The Safety of Penicillin V: Oral Penamecillin Use During Pregnancy The Importance and Limitation of Recall Bias

Autor: Andrew E. Czeizel, Jørn Olsen, Henrik Toft Sørensen, Magda Rockenbauer
Rok vydání: 1999
Předmět:
Zdroj: Congenital Anomalies. 39:267-279
ISSN: 1741-4520
0914-3505
DOI: 10.1111/j.1741-4520.1999.tb00566.x
Popis: The purpose of the study was to check the human teratogenic potential of penicillin V: oral penamecillin treatment during pregnancy in the population-based dataset of the Hungarian Case-Control Surveillance of Congenital Abnormalities between 1980 and 1996. The pairs of cases with congenital abnormalities and their matched population controls without congenital abnormalities were evaluated, in addition the data of total population and of patient control groups as referents were compared with the data of congenital abnormality groups.
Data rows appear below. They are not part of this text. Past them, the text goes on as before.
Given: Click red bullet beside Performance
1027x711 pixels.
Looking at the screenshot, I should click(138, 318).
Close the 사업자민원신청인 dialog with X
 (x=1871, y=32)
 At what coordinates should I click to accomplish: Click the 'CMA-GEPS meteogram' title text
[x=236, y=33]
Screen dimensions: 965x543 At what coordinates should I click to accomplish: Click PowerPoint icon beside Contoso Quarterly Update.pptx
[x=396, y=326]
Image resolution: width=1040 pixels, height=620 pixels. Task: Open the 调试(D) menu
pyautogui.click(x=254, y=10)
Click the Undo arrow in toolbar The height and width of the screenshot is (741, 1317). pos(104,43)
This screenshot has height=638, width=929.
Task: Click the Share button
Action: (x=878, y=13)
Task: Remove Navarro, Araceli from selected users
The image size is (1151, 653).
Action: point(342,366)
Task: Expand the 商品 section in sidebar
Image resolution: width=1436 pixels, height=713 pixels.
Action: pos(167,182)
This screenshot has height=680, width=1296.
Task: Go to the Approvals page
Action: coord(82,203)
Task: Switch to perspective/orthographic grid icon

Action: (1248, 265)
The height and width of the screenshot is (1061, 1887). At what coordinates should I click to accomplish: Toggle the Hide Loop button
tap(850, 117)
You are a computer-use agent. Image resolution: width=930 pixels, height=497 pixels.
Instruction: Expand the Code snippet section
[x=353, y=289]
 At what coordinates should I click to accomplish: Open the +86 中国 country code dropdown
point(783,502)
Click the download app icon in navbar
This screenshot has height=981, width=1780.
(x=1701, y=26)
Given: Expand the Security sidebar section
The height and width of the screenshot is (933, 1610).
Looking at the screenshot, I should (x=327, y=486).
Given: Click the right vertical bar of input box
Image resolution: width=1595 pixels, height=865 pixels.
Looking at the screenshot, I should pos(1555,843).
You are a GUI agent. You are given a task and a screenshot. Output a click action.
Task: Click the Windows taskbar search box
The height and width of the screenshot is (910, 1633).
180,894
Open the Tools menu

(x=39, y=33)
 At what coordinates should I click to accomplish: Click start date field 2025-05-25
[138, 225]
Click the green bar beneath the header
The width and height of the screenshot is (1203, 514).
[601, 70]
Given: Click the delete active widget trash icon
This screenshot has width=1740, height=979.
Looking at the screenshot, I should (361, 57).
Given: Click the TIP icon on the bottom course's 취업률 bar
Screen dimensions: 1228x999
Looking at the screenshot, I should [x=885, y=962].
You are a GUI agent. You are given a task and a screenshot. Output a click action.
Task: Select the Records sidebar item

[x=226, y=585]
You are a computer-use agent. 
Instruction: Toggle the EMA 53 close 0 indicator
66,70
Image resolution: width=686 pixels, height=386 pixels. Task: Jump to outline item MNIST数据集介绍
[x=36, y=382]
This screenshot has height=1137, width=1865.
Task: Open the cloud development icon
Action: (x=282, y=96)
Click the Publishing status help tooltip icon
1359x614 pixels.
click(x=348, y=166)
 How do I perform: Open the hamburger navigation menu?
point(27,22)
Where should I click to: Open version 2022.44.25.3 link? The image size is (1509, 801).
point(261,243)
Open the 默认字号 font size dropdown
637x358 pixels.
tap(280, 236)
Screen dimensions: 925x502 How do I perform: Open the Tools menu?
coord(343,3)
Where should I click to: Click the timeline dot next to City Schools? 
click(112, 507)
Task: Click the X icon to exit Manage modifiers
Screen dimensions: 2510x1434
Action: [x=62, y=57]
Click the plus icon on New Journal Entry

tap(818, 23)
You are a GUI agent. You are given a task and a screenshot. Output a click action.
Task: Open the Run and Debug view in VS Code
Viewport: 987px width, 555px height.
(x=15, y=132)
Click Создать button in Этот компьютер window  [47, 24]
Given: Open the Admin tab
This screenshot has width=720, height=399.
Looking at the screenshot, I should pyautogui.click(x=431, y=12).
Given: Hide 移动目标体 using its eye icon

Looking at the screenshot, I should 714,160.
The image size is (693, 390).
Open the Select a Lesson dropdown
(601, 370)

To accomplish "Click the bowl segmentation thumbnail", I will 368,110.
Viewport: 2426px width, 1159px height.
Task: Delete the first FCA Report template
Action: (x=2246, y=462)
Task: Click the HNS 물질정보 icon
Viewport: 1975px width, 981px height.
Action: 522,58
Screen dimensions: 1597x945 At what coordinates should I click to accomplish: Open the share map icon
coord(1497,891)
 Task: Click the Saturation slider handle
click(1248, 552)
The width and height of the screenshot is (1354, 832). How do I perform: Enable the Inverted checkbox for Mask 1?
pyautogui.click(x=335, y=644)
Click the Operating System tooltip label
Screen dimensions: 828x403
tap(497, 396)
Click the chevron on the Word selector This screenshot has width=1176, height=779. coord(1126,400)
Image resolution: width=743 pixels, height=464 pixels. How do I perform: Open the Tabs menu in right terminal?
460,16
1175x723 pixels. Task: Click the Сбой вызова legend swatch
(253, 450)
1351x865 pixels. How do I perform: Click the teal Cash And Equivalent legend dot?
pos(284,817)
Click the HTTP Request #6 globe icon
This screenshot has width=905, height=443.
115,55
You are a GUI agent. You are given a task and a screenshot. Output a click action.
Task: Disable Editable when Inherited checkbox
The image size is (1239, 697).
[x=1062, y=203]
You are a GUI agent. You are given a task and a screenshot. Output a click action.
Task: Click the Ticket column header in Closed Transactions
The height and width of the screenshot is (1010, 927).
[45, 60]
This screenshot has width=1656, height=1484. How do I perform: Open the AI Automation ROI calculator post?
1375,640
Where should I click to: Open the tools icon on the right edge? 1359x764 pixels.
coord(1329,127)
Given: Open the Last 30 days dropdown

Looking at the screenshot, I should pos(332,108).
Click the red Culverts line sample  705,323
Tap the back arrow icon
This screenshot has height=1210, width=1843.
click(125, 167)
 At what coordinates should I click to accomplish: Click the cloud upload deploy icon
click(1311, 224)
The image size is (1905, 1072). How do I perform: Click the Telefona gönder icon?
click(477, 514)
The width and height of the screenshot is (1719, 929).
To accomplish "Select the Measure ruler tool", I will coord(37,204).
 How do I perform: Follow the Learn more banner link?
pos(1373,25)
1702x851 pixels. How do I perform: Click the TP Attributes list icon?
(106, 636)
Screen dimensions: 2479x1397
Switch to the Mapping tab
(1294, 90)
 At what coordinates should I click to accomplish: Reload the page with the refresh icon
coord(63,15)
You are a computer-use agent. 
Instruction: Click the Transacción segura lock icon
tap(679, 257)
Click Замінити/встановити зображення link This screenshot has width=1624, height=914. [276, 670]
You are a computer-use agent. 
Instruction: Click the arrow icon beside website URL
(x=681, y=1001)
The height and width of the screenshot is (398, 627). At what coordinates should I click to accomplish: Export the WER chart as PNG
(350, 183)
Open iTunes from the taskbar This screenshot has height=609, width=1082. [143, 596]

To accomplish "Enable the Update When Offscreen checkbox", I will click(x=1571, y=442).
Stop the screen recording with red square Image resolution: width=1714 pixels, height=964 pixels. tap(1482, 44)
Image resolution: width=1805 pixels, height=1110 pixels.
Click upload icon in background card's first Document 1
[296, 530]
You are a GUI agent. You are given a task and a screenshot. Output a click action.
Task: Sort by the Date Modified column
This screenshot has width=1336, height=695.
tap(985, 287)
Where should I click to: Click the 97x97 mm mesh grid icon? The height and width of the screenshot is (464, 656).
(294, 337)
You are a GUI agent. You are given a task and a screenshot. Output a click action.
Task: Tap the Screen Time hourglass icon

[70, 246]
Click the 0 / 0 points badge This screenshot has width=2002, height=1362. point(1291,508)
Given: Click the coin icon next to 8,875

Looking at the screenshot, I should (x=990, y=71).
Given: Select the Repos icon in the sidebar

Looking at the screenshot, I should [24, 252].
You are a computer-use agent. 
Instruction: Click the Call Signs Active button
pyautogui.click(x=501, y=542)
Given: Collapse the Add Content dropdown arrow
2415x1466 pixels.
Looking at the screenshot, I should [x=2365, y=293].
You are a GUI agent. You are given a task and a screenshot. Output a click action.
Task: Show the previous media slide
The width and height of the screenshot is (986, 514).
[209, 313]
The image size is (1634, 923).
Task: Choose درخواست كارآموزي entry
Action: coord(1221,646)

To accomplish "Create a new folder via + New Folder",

In the three study groups there were 38,151 pregnant women who had newborn infants without any defects (population control group), 22,865 pregnant women who had newborns or fetuses with congenital abnormalities, and 812 mothers of informative offspring with Down syndrome (patient controls). In the population control group 2,246 (5.9%) pregnant mothers were treated with penamecillin, in the case group 1,597 (7.0%) pregnant women had penamecillin treatment while in the patient control group 63 (7.9%) mothers used penamecillin during pregnancy. The use of penamecillin treatments during pregnancy was higher in the total case (i.e., congenital abnormality) group, than in the total population control group. However, the highest use of oral penamecillin was found in the patient control group. The case-matched population control pair analysis did not show a higher use of medically documented penamecillin during the second-third months of pregnancy, i.e., in the critical period for most major congenital abnormalities. In addition, an association between medically documented penamecillin use during the second and third months of gestation and different congenital abnormality groups was not found when total population control group or patient control groups were used as referent. Thus, the reported higher use of penamecillin among the mothers of cases and patient controls can be explained mainly by recall bias. Thus, treatment with oral penamecillin during pregnancy did not indicate detectable teratogenic risk to the fetus.